• WHAT NEEDS TO BE DONE:
Count the lines in the listing below that contain the string "screenshot", and reply with the number alone.

(Stored data entries)
== Segment start ==

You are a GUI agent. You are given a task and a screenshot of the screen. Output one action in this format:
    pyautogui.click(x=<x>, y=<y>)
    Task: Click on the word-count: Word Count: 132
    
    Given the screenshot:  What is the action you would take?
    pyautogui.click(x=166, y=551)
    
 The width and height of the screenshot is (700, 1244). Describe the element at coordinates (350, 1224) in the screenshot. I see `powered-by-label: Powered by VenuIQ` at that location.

== Segment end ==

• SOLUTION TO THIS TASK:
3